Spreadsheet bibliography

Title Understanding data analysis workflows on spreadsheets: Roadblocks and opportunities
Authors Pingjing Yang, Cheng Ti-Chung, Sajjadur Rahman, Mangesh Bendre, Karrie Karahalios, & Aditya Parameswaran
Year 2020
Type Proceedings
Publication Proceedings of Workshop on Human-In-the-Loop Data Analytics (HILDA'20)
Series June

Spreadsheets are widely used for data management and analysis by individuals and teams with varying degrees of programming expertise across a spectrum of domains.

While several papers have studied the prevalence of errors on spreadsheets and performed ethnographic studies on spreadsheet use, little is known about how spreadsheet users approach and address computational tasks on spreadsheets, especially on relatively large datasets.

To understand how users analyze data on spreadsheets, we conducted a study consisting of eight common analytical tasks, with thirty-two participants. Participants developed an execution strategy for each task and then attempted to operationalize this strategy within the spreadsheet system. From examining the study results and transcripts, we identified the successful and unsuccessful strategies participants adopted in addressing the tasks.

In general, we find that unsuccessful spreadsheet users had difficulties mapping spreadsheet models to their predetermined execution strategies, comprehending online help documents when trying to learn how to use new formulae, and identifying workarounds when confronted with roadblocks.

We identify opportunities to reduce barriers in computational task completion, including improvements to the spreadsheet interface and better training/educational methodologies and tools.

Full version Available
Sankey diagram of task progression and outcome
Sankey diagram of task progression and outcome

The figure shows a Sankey diagram summarizing how participants attempted a task.

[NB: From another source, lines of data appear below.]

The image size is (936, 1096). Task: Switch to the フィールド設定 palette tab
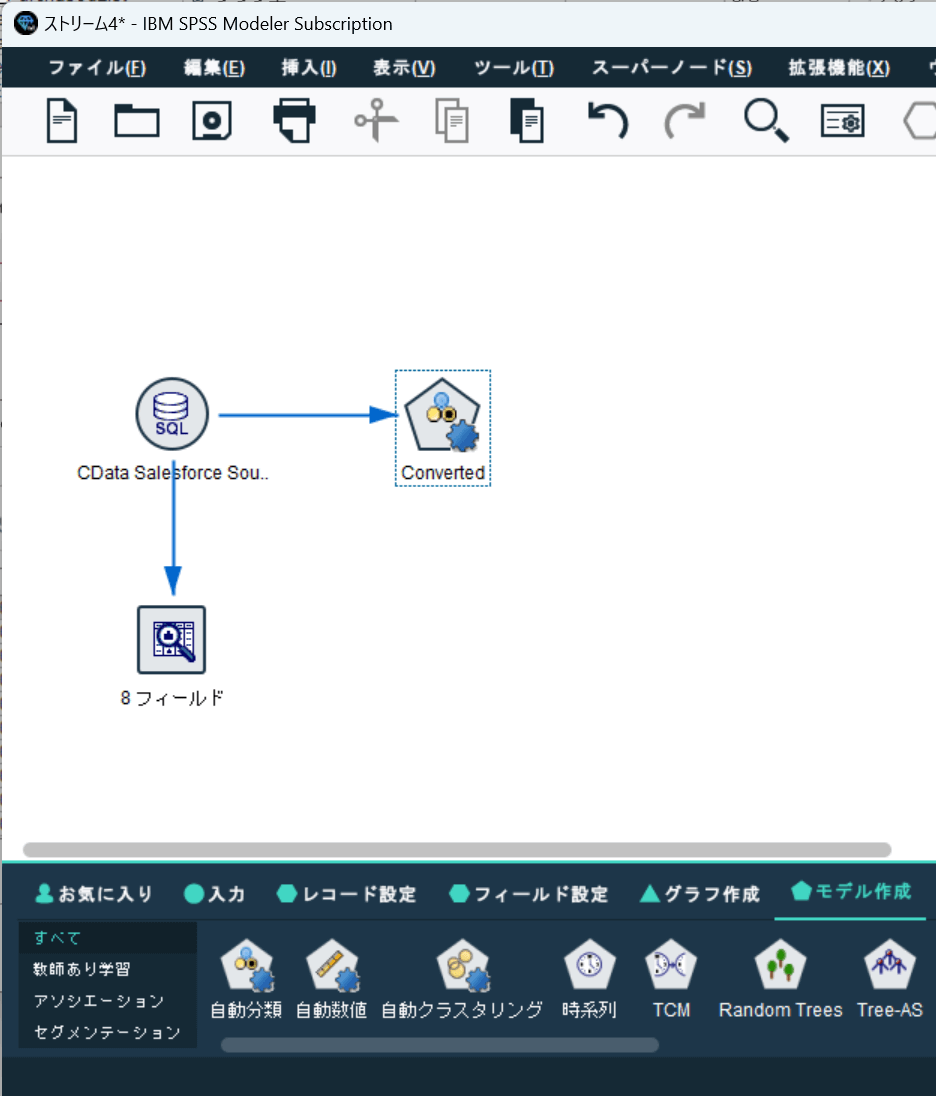click(x=528, y=894)
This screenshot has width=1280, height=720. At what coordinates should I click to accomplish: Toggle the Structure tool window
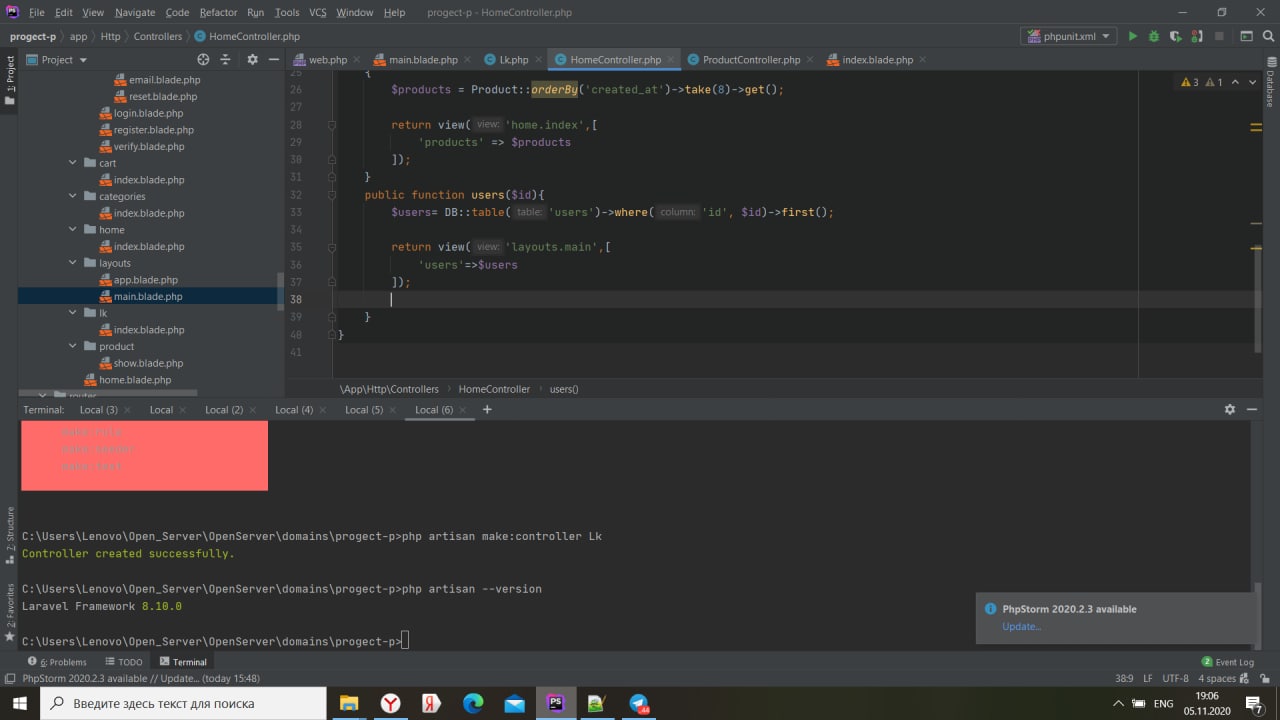10,530
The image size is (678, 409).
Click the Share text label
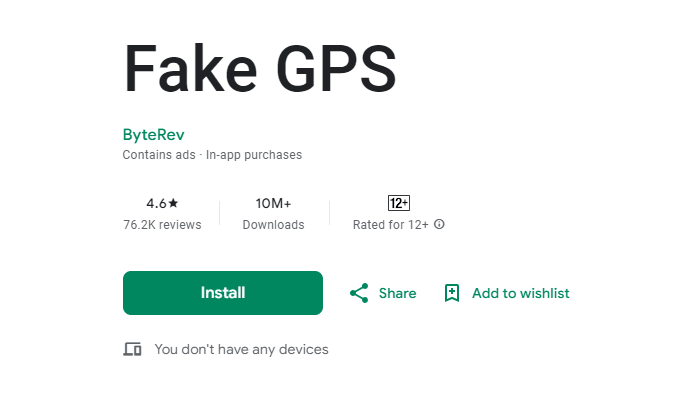click(397, 293)
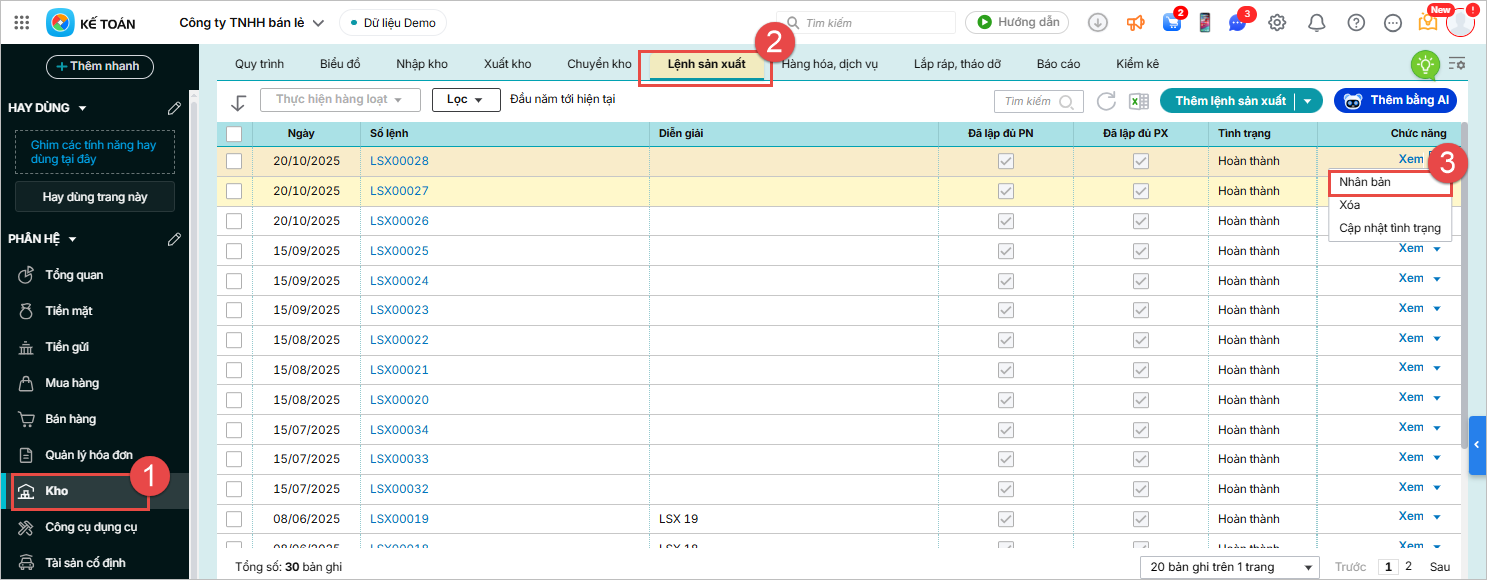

Out of 24 participants, 6 participants gave an incorrect answer after performing their planned approaches. Among them, one participant used a different approach to achieve the correct result, while five participants gave up.

We identified three typical flows for participants when attempting to address tasks:

  • Successful submissions &endash; where participants were able to complete a task successfully at the first attempt.
  • Refined successful submission &endash; where participants initially failed, but were able to refine their strategies to complete a task.
  • Unsuccessful submission &endash; where participants did not recover from a failure.